Create beautiful visualization of data in TrelliscopeJS package in R (insurance data)

A good learning experience for those who want to give a lively touch to their data

Harish Nagpal
Analytics Vidhya

--

Photo by Ulises Baga on Unsplash

TrelliscopeJS package was created by Ryan Hafen. As per Hafen “trelliscopejs is an R package that brings faceted visualizations to life while plugging in to common analytical workflows like ggplot2 or the tidyverse.”

You might have faceted your data with R ggplot2’s facet_wrap function. ‘face_wrap’ gives out beautiful data visualization but we can’t interact with that as powerfully as we can do with trelliscope package. That’s how I decided to give it a try on an Indian Insurance Industry data.
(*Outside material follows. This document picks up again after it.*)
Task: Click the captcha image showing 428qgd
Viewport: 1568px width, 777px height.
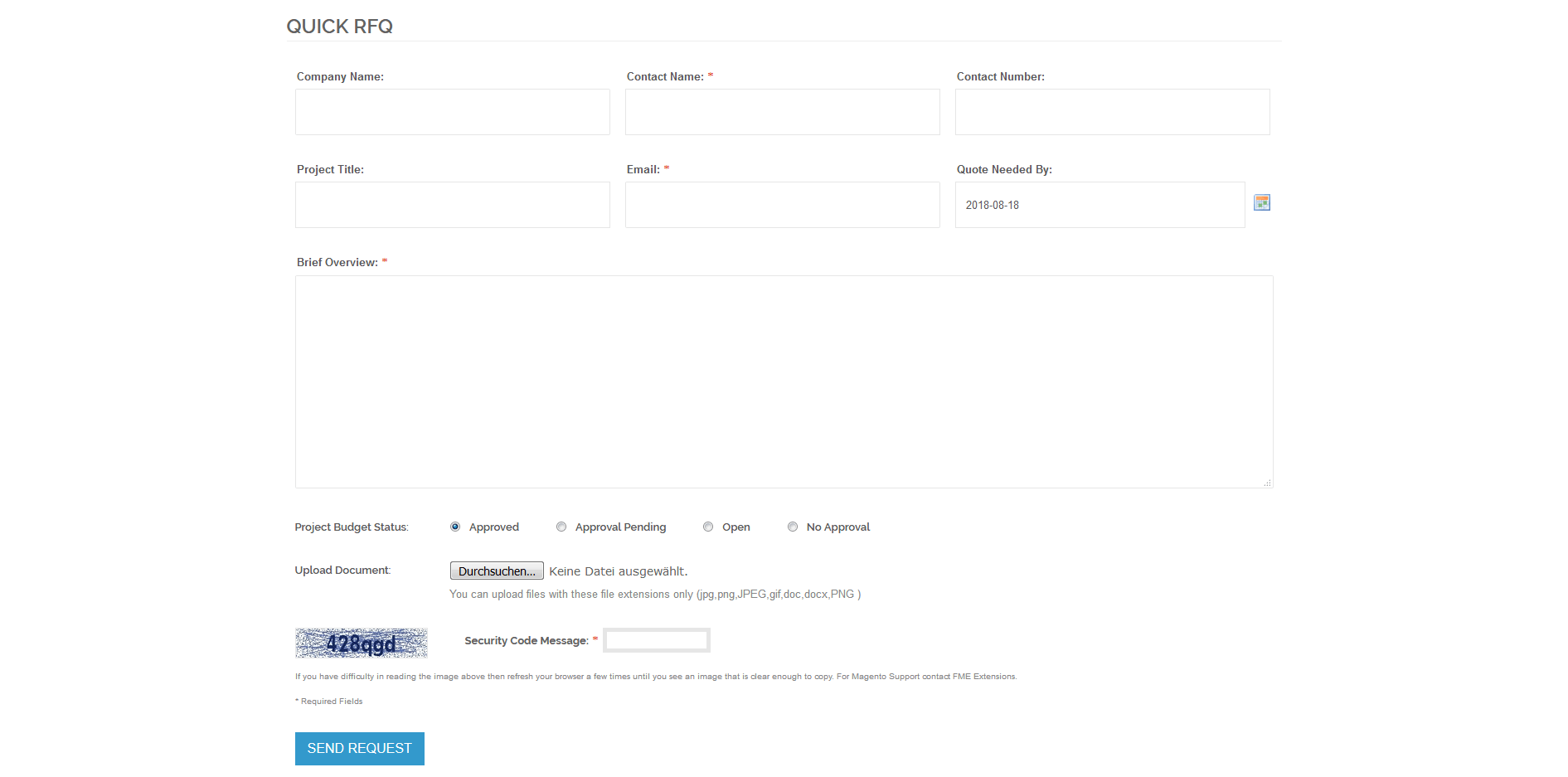Action: tap(362, 643)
After reading this article you will find that how in less than 20 lines of code you can present your data in a wonder full way which even your colleagues can understand easily.

I will be giving telliscopejs demo on Indian Life Insurance companies’ Persistency data.
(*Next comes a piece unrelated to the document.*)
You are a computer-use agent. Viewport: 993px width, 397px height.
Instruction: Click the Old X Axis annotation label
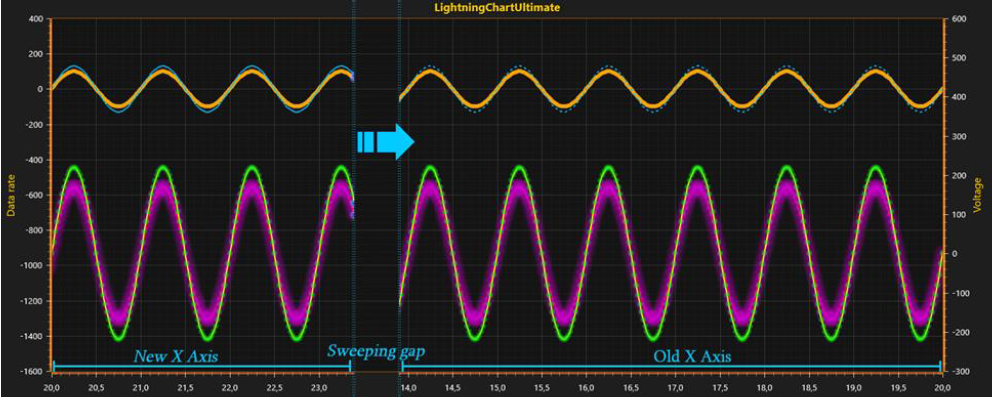tap(692, 357)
What is Persistency Ratio?

Persistency ratio is an important ratio for every life insurance company worldwide. It shows the loyalty of customer towards an insurance companies. Life insurance is a long term contract between an insurance company and a customer (called policy holder), where the customer promises to pay a regular sum called premium to get the risk cover as mentioned in the contract till the full term of the policy and insurance company promises to pay the Sum assured (risk cover) towards an untoward happening with the customer or after the maturity of the policy. There are different kinds of life insurance policies and I won’t get into details of such policies here.

If the customer does not pay his premium then his policy might lapse and he losses the valuable risk cover. This is a loss to both insurance company and the customer. To customer, because he losses valuable risk cover as company stops covering the risk cover if a policy lapses for non payment of due premium and to life insurance company because it does not get the promised renewal premium thus loss of premium income for the company.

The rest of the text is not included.